Hooks (Lifecycle Callbacks)

GORM hooks are methods on your model that run automatically at specific points in the lifecycle. The most common hook is BeforeCreate, used to hash passwords before they are stored in the database.

models/user.go (hooks)

import "golang.org/x/crypto/bcrypt"

// BeforeCreate runs automatically before INSERT
func (u *User) BeforeCreate(tx *gorm.DB) error {
    if u.Password != "" {
        hashed, err := bcrypt.GenerateFromPassword(
            []byte(u.Password), bcrypt.DefaultCost,
        )
        if err != nil {
            return err
        }
        u.Password = string(hashed)
    }
    return nil
}

// CheckPassword compares plaintext against stored hash
func (u *User) CheckPassword(password string) bool {
    err := bcrypt.CompareHashAndPassword(
        []byte(u.Password), []byte(password),
    )
    return err == nil
}

// Usage — password is hashed automatically
user := models.User{
    Email:    "alice@example.com",
    Password: "mypassword123",  // Plaintext here
}
db.Create(&user) // BeforeCreate hashes it before INSERT

In Grit

Every resource generated by grit generate resource gets a service file with these exact GORM operations: Create, List (with pagination, search, and sorting), GetByID (with Preload),Update, and Delete. The database connection is established once in internal/database/database.go and passed to all services via dependency injection.

18. Migrations & Seeding

Migrations create database tables from your Go structs.Seeding populates tables with initial data for development. Both are essential for getting a working database up and running.

AutoMigrate

GORM's AutoMigrate reads your struct fields and creates or updates the corresponding database table. It will add new columns but will NOT delete removed columns or change existing column types (to prevent data loss).

models/models.go

package models

import (
    "log"
    "gorm.io/gorm"
)

// Models returns ALL models in migration order.
// Models with no foreign key dependencies come first.
func Models() []interface{} {
    return []interface{}{
        &User{},
        &Upload{},
        &Blog{},
        // grit:models  ← new models are injected here
    }
}

// Migrate creates tables that don't exist yet.
func Migrate(db *gorm.DB) error {
    models := Models()

    for _, model := range models {
        // Skip if table already exists
        if db.Migrator().HasTable(model) {
            log.Printf("  ✓ %T — already exists, skipping", model)
            continue
        }

        if err := db.AutoMigrate(model); err != nil {
            return fmt.Errorf("migrating %T: %w", model, err)
        }
        log.Printf("  ✓ %T — created", model)
    }

    return nil
}

Running Migrations

Grit provides a dedicated CLI command for migrations with a --freshflag that drops all tables before recreating them (useful during development).

Terminal

# Run migrations (create missing tables)

$go run cmd/migrate/main.go

# Fresh migration (drop all tables + recreate)
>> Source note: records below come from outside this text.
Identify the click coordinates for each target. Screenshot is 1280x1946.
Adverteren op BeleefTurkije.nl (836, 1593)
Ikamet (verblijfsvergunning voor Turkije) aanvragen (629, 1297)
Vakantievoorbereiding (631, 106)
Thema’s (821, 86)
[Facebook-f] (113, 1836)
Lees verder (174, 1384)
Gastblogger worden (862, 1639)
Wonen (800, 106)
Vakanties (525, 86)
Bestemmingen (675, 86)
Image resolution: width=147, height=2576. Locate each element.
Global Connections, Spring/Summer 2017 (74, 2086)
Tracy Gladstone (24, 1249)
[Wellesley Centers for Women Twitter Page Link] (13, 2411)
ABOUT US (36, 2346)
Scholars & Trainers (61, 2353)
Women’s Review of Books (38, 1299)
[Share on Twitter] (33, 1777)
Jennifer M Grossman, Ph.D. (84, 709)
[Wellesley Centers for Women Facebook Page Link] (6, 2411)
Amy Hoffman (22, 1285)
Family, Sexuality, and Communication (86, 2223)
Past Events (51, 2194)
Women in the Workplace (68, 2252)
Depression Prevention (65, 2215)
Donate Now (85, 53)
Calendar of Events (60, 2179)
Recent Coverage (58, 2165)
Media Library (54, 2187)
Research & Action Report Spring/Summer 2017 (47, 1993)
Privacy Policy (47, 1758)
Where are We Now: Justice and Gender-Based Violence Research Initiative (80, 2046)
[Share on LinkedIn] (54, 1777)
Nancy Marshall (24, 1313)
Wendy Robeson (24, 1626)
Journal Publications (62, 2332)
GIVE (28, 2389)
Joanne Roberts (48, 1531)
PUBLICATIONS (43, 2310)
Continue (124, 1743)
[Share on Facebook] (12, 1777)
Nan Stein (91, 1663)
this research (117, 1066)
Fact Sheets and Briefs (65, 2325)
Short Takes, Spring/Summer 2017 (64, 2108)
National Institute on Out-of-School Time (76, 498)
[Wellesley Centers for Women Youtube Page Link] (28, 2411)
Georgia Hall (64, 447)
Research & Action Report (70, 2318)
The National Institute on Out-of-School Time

$go run cmd/migrate/main.go --fresh

Seeding

Seeders create test data for development. A good seeder is idempotent -- it checks if data already exists before creating it, so you can run it multiple times safely.

database/seed.go

package database

import (
    "log"
    "myapp/apps/api/internal/models"
    "gorm.io/gorm"
)

// Seed populates the database with initial data.
func Seed(db *gorm.DB) error {
    if err := seedAdminUser(db); err != nil {
        return fmt.Errorf("seeding admin: %w", err)
    }
    if err := seedDemoUsers(db); err != nil {
        return fmt.Errorf("seeding users: %w", err)
    }
    // grit:seeders  ← new seeders injected here
    return nil
}

// Idempotent seeder — checks before creating
func seedAdminUser(db *gorm.DB) error {
    var count int64
    db.Model(&models.User{}).Where("email = ?", "admin@example.com").Count(&count)
    if count > 0 {
        log.Println("Admin already exists, skipping...")
        return nil
    }

    admin := models.User{
        FirstName: "Admin",
        LastName:  "User",
        Email:     "admin@example.com",
        Password:  "password",     // Hashed by BeforeCreate hook
        Role:      "ADMIN",
        Active:    true,
    }

    if err := db.Create(&admin).Error; err != nil {
        return fmt.Errorf("creating admin: %w", err)
    }

    log.Println("Created admin: admin@example.com / password")
    return nil
}

Terminal

# Run the seeder

$go run cmd/seed/main.go

In Grit

Grit scaffolds both cmd/migrate/main.go and cmd/seed/main.goout of the box. The seed file includes an admin user, demo users with different roles, and sample blog posts. When you generate a new resource, the model is automatically registered in Models() for migration. You can also use grit migrateand grit seed CLI commands.

19. JWT & Authentication

JWT (JSON Web Token) is how Grit authenticates users. Understanding this flow is critical because it connects the frontend, the API, the middleware, and the database. Let's break it down step by step.

What is a JWT?

A JWT is a signed string that contains data (called claims). The server creates a token by encoding claims (user ID, email, role) and signing it with a secret key. The client stores this token and sends it with every request. The server validates the signature to verify the token hasn't been tampered with.

how JWT works

// 1. JWT contains "claims" — data about the user
type Claims struct {
    UserID uint   `json:"user_id"`
    Email  string `json:"email"`
    Role   string `json:"role"`
    jwt.RegisteredClaims          // Expiry, issued-at, etc.
}

// 2. Server creates a token by signing claims with a secret
claims := &Claims{
    UserID: 42,
    Email:  "alice@example.com",
    Role:   "ADMIN",
    RegisteredClaims: jwt.RegisteredClaims{
        ExpiresAt: jwt.NewNumericDate(time.Now().Add(15 * time.Minute)),
        IssuedAt:  jwt.NewNumericDate(time.Now()),
    },
}

token := jwt.NewWithClaims(jwt.SigningMethodHS256, claims)
tokenString, _ := token.SignedString([]byte("my-secret-key"))
// tokenString = "eyJhbGciOiJIUzI1NiIs..."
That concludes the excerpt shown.